John Inch – Analyst, Deutsche Bank

Yeah, I mean that’s where I was going with the B/E Aerospace share gains. I mean is this, all else equal are we going to see some sort of a spending tailwind if you will, or absence of spending that could be actually material or impactful? Or perhaps you’re thinking about some other offset because you guys are pretty good at you know, doing some matching opportunistically.

Tom Szlosek: Yeah, so John, I thought you were asking about cash before.

John Inch – Analyst, Deutsche Bank

Well, I was kind of asking about both, yeah.
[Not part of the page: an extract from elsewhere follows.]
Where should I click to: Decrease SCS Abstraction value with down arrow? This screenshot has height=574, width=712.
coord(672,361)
Tom Szlosek: Okay. So right now as I said our expense, our P&L expense of restructuring is about $120 million and we spent the cash that we had indicated. We’re always looking at opportunities. Every quarter we review with Dave; every business reviews a portfolio of restructuring opportunities just like we do for M&A opportunities. And we look at them in a disciplined way. We look at the paybacks, we look at the ROIs and so forth, and yes, it’s true – we tend to look for opportunities to fund those restructuring, and yes, it’s also true that we have some potential funding capacity as we look out. But I don’t think we’ve come to any conclusions at this point on what we’re going to do in 2015. We’ll take it opportunistically as we go through the year like we normally do.

John Inch – Analyst, Deutsche Bank

That’s fair. And then can I just follow up — you guys are a very large aerospace company and your commentary around aerospace and aftermarket is still pretty constructive kind of heading into next year. You do have this sort of Ebola thing that’s kind of in the background and I’m trying to understand, would the analogy be perhaps to what happened during SARS and the possible impact on flight hours? I’m just trying to understand at this juncture how are you thinking about the planning process for the business next year as it pertains to flight hours perhaps based on past experience? Or is it — should we just not really be concerned about this?
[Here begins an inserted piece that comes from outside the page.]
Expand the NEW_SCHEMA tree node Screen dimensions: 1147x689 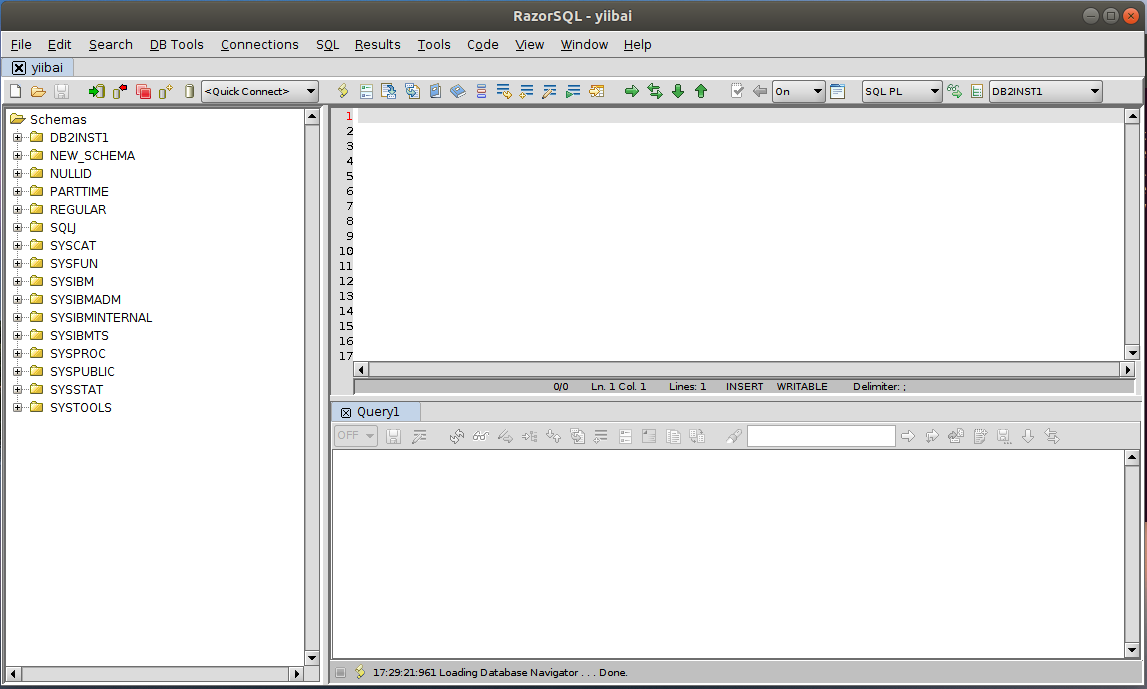(x=18, y=156)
Dave Cote: As usual you can expect us to plan for some of the worst just so that we know what our downside is. I don’t think that’s what’s going to happen here, though, just based upon what you read about Ebola. In terms of its actual impact on the US, in terms of how many people actually get ill, at least from the best I’ve been able to glean, we don’t expect much of an impact there. The thing you can’t predict is what that fear quotient is going to do, and as people just start to become afraid and as media has something new to talk about, it’s tough to predict where that will go.

So I’d say overall I don’t expect the actual impact in terms of illness to be consistent with what we saw with SARS. You still need to start to factor in what that fear quotient could do and that we’re not really going to know except over the next two to three months I would say. And we’re going to plan, make sure that we have a plan to address it in the most conservative way possible just so that we’re prepared.

Operator: So I want to hand the call back over to Dave Cote for some closing remarks.

Dave Cote: Over the last few years we’d have to say the global macro economy really hasn’t provided much help, and we expect it’s going to continue that way as we outlined in our five-year plan back in March. As Tom and I both mentioned conservative sales planning has clearly been the way to go and we’re going to continue that approach. It’s probably obvious by now that we’re pleased with our outperformance this quarter and this year and for that matter over the last few years, and we intend to continue outperforming consistent with our five-year plan.

Within a slow global economy we will get all the sales we can because of our great positions in good industries, our high-growth region presence and focus, and new products. With that sales growth we’ll continue to drive cost and process discipline through our focus on HOS goals. So said more simply, we intend to continue outperforming.

So thanks for listening and of course thank you to all our owners. I promise we won’t disappoint you, thanks.

Operator: Thank you. This does conclude today’s teleconference. Please disconnect your lines at this time and have a wonderful day.